Several risk prediction models based on clinical factors, endoscopic findings, and biomarkers have been proposed.11-14 For example, several patient factors such as older age, smoking, BE segment length, nodularity, and genetic markers such as p53 mutation, TP53 loss of heterozygosity, CDKN2A loss of heterozygosity, tetraploidy, abnormal DNA ploidy, and expression of Aspergillus oryzae lectin have been reported to be associated anywhere from a 3- to 38-fold increased risk of neoplastic progression in BE.2 However, some of them have not been externally validated and are not currently recommended for identifying patients who might require early intervention from those who can be managed by extended surveillance intervals.

In the above context and given that histologic diagnosis continues to be the criterion standard in BE management, approaches that can aid in better identification of NDBE patients at high risk of progression to EAC will help improve management of BE. We developed an optical imaging approach that can objectively quantify abnormal architectural alterations in the nuclei of nondysplastic epithelial cells in NDBE patients with nanoscale sensitivity.15 Our approach, which we refer to as nanoscale nuclear architecture mapping (nanoNAM), has previously shown the potential to capture subtle neoplastic transformations that are hard to visualize at the microscale during histologic diagnosis of precancerous samples.15 We hypothesize that nanoNAM can identify nuclear architectural changes before the development of neoplasia in NDBE patients and therefore help to differentiate progressors from nonprogressors. Therefore, we propose a proof-of-concept study using nanoNAM-based optical markers in NDBE epithelium to identify patients at risk of developing neoplasia. We also aimed to build a prediction model with nanoNAM-based optical markers as input to a priori classify NDBE patients into progressors and nonprogressors.

METHODS

Patient selection and histopathologic characterization

The Cleveland Clinic BE Registry is a prospectively collected database of patients with BE seen at the Cleveland Clinic and affiliated hospitals. Study patients were identified from our BE registry. This is a nested case-control study of NDBE patients who progressed to HGD or EAC at least 1 year or more from the index endoscopy (cases/progressors) and NDBE patients who did not develop any dysplasia or cancer on ≥3-year follow-up (control subjects/nonprogressors).

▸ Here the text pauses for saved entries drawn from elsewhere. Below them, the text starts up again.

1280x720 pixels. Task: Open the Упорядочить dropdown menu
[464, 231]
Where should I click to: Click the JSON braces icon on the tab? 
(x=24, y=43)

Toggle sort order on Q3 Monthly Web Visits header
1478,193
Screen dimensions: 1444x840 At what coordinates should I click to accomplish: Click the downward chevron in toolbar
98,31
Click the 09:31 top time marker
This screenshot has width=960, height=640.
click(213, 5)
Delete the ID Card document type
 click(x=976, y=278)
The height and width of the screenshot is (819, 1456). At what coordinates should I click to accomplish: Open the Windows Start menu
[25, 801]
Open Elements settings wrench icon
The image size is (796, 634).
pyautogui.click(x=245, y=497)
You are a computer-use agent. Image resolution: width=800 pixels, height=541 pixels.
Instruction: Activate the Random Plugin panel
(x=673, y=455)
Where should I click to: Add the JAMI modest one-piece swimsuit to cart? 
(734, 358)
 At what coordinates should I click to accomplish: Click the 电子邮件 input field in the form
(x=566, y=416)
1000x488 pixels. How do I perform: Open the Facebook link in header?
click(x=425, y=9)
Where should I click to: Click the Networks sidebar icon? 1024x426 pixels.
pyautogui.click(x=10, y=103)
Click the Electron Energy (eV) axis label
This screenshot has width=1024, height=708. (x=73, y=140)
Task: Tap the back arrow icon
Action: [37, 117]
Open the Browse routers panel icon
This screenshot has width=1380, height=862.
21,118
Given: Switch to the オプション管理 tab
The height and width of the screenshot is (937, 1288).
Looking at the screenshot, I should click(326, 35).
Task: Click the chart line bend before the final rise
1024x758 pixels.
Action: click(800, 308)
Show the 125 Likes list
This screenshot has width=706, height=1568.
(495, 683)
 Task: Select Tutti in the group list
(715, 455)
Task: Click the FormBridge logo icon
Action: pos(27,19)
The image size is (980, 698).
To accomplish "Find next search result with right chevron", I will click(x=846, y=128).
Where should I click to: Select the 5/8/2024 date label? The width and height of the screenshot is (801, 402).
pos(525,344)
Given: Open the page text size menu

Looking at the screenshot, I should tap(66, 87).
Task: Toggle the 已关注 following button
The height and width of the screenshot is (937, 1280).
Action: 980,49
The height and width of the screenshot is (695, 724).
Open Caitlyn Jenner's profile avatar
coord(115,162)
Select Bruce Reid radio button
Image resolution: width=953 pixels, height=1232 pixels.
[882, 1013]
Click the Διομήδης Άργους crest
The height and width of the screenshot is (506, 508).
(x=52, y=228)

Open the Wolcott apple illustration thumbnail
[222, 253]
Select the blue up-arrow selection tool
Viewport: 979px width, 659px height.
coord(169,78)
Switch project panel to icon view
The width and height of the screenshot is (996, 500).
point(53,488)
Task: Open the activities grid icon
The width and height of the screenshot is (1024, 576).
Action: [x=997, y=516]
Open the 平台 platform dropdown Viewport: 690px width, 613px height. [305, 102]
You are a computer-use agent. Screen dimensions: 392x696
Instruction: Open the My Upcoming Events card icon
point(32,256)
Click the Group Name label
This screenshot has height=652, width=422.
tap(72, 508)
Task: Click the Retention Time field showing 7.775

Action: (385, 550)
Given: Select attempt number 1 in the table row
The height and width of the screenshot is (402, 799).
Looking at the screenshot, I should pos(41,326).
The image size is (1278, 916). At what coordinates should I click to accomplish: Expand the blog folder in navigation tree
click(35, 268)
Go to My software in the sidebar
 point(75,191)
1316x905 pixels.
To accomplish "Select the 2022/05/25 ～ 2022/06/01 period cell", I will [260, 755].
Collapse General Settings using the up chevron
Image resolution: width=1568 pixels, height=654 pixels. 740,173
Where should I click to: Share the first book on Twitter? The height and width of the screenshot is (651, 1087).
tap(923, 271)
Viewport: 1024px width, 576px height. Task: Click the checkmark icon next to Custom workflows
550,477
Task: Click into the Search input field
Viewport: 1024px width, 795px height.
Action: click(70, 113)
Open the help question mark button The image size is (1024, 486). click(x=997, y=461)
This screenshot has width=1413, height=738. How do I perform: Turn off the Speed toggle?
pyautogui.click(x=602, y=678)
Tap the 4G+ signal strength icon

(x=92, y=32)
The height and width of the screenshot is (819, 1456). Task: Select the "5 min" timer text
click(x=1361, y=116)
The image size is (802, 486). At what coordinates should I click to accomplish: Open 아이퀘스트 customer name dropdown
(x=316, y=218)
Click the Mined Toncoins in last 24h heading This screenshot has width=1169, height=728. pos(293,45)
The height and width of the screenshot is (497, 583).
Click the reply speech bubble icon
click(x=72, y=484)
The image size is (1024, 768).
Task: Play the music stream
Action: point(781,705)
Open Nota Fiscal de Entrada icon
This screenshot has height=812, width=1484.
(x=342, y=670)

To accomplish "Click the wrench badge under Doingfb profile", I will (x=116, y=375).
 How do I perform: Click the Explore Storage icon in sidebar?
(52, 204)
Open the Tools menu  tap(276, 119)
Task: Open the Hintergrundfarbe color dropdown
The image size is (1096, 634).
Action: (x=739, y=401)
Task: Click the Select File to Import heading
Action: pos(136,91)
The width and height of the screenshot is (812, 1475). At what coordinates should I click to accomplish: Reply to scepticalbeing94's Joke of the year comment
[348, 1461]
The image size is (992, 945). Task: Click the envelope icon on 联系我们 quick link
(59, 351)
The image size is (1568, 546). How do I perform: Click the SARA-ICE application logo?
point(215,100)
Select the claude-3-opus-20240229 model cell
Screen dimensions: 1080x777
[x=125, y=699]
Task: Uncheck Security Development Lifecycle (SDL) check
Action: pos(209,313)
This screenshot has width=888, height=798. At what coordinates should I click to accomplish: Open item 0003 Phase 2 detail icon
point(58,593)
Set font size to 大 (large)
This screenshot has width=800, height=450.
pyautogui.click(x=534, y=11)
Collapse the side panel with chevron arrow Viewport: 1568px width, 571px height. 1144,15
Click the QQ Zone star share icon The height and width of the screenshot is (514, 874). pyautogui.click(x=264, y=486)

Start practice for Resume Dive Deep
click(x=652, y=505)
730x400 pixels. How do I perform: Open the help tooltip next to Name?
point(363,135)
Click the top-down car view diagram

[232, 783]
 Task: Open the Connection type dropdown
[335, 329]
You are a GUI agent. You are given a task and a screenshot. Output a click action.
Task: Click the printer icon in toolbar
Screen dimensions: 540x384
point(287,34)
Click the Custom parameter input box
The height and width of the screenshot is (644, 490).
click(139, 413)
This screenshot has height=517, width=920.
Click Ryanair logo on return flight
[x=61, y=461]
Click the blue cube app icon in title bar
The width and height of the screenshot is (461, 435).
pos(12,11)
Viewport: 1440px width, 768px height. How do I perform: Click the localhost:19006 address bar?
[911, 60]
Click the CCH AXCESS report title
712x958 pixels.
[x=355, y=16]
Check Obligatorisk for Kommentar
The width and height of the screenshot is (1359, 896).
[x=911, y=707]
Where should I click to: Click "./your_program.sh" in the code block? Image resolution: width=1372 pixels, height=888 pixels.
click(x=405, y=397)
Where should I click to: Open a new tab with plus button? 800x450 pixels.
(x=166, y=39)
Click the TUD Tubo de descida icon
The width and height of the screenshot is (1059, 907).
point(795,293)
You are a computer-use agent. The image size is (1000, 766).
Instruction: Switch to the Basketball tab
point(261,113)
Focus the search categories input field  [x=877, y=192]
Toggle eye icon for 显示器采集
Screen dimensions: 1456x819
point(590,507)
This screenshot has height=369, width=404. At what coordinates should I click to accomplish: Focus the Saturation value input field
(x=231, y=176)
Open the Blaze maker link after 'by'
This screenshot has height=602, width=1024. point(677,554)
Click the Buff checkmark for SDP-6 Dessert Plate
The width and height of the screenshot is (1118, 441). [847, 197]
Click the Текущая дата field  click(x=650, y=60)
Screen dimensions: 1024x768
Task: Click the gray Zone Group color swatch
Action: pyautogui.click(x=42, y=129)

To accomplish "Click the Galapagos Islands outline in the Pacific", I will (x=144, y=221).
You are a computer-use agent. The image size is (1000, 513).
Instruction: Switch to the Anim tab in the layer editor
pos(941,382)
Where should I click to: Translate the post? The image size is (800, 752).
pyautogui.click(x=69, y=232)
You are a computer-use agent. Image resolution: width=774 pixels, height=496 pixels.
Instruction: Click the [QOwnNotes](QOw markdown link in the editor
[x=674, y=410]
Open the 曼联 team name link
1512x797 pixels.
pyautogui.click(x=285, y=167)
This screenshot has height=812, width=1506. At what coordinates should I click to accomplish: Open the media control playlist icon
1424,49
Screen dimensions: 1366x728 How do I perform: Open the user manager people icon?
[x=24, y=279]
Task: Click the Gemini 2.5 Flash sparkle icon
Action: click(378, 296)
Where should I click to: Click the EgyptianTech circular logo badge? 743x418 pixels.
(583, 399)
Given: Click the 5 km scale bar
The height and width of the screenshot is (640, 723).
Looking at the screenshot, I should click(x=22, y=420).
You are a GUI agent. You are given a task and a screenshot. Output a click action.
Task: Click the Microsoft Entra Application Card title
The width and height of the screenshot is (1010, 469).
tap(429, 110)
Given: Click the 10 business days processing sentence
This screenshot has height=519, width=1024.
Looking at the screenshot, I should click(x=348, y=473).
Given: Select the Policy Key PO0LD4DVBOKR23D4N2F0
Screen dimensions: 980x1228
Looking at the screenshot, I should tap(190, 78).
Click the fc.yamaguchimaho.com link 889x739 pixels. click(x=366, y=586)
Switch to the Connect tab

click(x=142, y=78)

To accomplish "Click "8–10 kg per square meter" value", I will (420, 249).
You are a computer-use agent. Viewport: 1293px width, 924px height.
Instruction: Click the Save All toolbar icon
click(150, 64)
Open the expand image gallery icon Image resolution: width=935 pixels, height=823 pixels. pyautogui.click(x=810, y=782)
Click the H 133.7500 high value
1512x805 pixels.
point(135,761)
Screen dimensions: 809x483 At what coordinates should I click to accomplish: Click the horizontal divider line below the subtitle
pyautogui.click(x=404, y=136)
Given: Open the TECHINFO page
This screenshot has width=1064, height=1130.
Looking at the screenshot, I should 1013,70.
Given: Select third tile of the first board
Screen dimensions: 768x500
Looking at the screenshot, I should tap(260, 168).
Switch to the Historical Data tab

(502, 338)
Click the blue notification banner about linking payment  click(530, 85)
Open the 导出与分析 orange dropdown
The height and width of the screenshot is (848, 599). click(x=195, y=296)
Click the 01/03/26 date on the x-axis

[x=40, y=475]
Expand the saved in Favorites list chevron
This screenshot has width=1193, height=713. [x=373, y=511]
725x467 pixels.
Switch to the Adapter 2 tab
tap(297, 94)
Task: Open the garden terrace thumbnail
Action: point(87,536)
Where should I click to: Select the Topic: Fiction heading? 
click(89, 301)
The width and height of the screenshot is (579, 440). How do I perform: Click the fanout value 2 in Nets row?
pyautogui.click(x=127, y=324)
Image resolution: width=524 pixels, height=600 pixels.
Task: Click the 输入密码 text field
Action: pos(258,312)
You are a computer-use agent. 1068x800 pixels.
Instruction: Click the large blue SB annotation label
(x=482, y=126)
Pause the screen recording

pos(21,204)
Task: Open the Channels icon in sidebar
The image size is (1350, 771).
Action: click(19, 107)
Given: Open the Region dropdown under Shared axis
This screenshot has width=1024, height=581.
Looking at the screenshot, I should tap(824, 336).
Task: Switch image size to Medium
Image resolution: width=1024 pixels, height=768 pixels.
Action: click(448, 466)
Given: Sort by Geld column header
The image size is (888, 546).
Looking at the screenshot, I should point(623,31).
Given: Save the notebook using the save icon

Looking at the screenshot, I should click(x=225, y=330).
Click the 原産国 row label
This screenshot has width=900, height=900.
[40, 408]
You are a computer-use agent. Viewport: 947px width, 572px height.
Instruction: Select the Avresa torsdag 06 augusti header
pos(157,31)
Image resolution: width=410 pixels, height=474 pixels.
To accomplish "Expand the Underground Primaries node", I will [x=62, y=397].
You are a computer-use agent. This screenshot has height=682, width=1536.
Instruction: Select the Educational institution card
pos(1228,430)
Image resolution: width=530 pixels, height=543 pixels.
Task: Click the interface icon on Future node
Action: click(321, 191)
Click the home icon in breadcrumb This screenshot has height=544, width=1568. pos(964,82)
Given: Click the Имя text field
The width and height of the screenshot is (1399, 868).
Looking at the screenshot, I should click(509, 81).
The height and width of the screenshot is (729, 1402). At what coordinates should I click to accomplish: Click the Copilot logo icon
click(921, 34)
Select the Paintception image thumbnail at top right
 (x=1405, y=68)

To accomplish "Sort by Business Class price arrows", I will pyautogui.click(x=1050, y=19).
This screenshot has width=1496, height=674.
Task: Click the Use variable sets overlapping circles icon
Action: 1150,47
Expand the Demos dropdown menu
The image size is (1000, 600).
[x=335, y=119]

Inclusion criteria were availability of adequate tissue and clinicopathologic data and subspecialist review of histologic grade of dysplasia. Clinical variables collected were age, gender, race, smoking, alcohol use, body mass index, BE length, hiatal hernia size, and presence and type of visible lesions. Cases and control subjects were matched for age, gender, smoking history, and age of the tissue sample. Patients enrolled in the surveillance program underwent endoscopies at recommended intervals per guidelines and had 4-quadrant biopsy sampling done every 1- to 2-cm intervals based on the Seattle protocol.16

Among cases, follow-up was defined as the time difference between index EGD and EGD revealing HGD/cancer. In the control group, follow-up was defined as the time between the index endoscopy and the latest endoscopy. Control patients did have interim surveillance endoscopies as per prevalent guidelines at that time.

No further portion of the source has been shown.